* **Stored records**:

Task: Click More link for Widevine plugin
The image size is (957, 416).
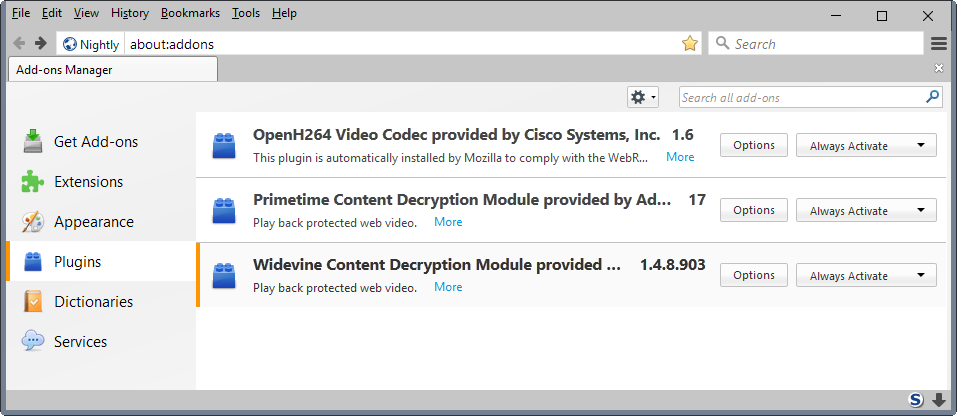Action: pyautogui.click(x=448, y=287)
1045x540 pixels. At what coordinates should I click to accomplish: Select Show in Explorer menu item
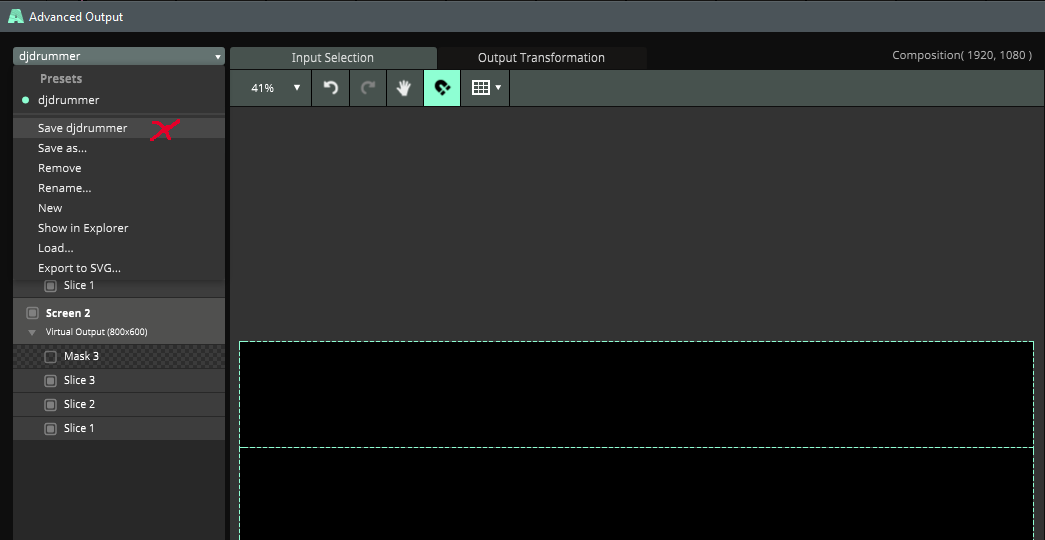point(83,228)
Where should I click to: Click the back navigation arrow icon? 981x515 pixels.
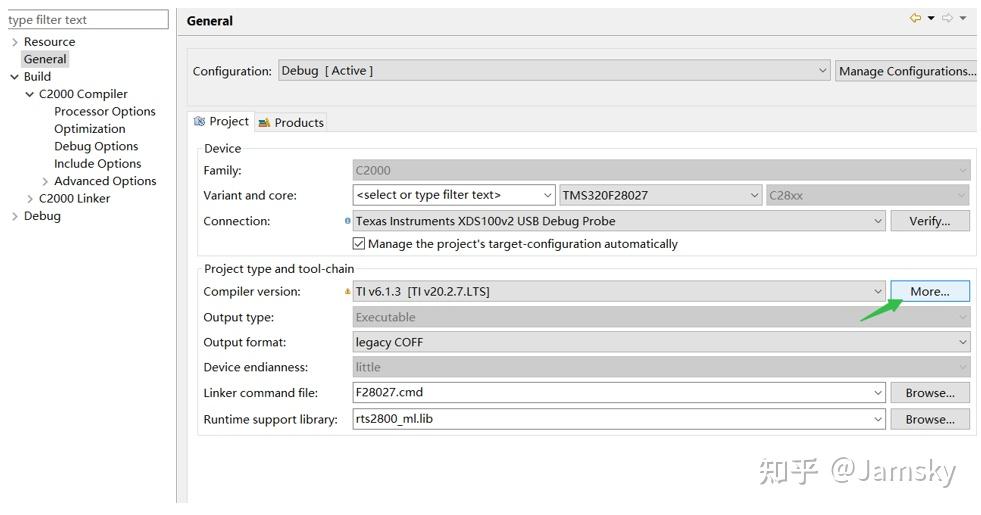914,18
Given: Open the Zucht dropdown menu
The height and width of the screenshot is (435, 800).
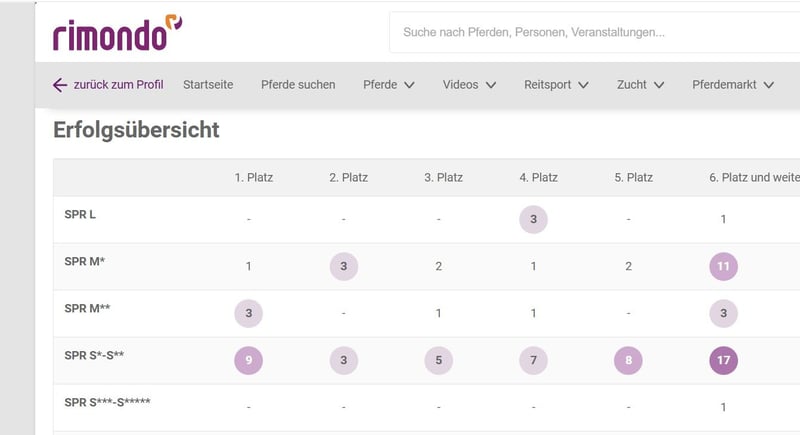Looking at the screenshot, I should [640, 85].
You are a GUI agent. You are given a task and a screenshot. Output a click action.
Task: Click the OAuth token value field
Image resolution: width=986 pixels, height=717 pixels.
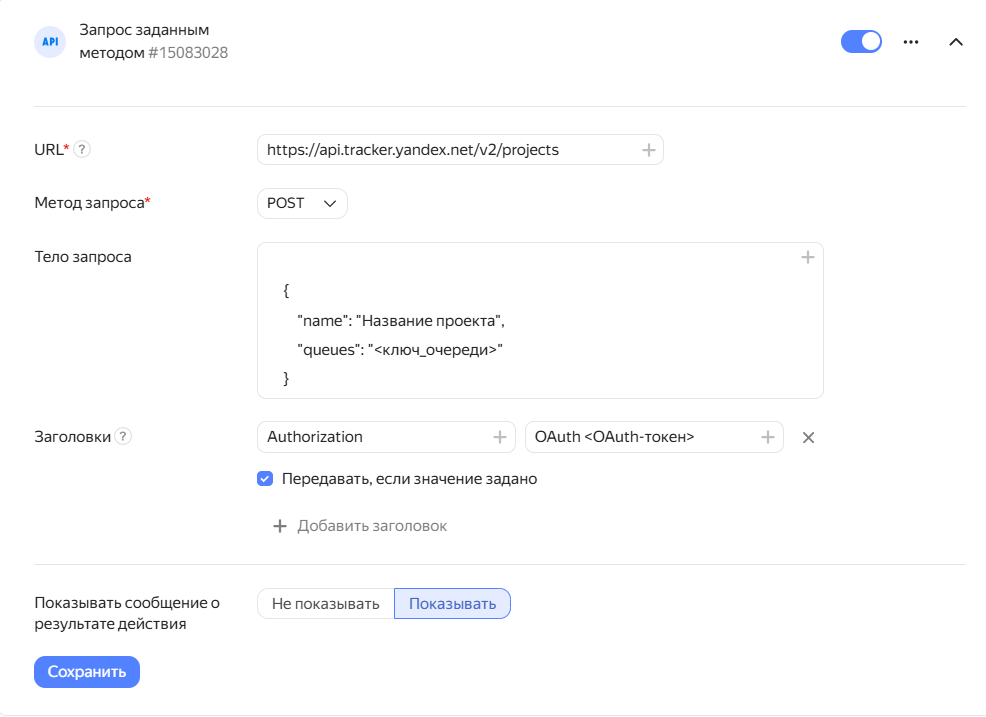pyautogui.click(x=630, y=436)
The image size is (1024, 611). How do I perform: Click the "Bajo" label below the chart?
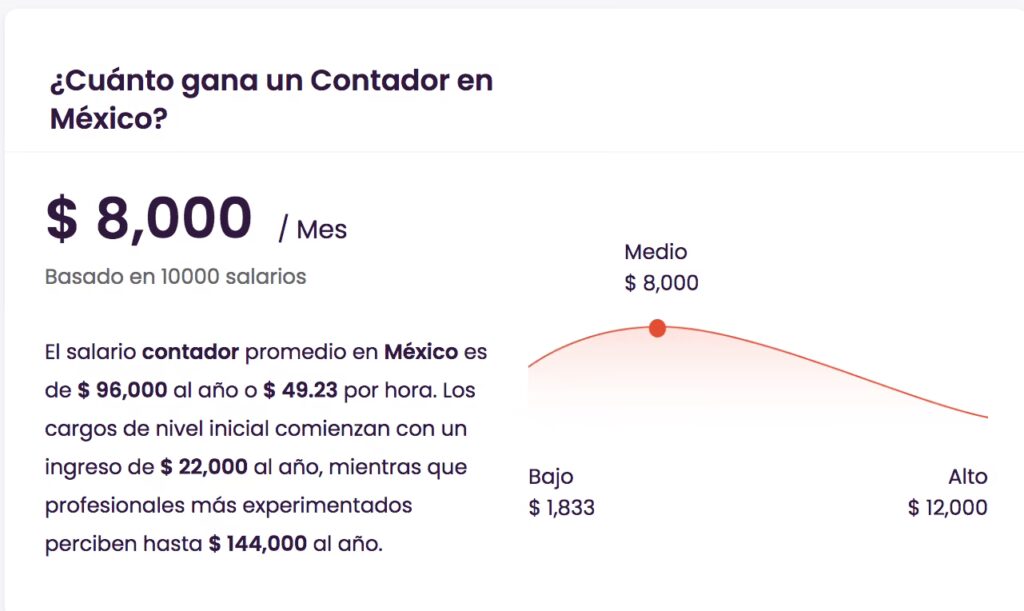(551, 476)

* **What is expected**: Exact copies of all the entries, without any pictures, are what the answer must contain.

* **Written answer**:
Task: Click More link for Widevine plugin
The image size is (957, 416).
Action: pyautogui.click(x=448, y=287)
1045x540 pixels. At what coordinates should I click to accomplish: Select Show in Explorer menu item
point(83,228)
Where should I click to: Click the back navigation arrow icon? 981x515 pixels.
914,18
Given: Open the Zucht dropdown menu
The height and width of the screenshot is (435, 800).
Looking at the screenshot, I should [640, 85].
You are a GUI agent. You are given a task and a screenshot. Output a click action.
Task: Click the OAuth token value field
Image resolution: width=986 pixels, height=717 pixels.
pyautogui.click(x=630, y=436)
The image size is (1024, 611). How do I perform: Click the "Bajo" label below the chart?
(551, 476)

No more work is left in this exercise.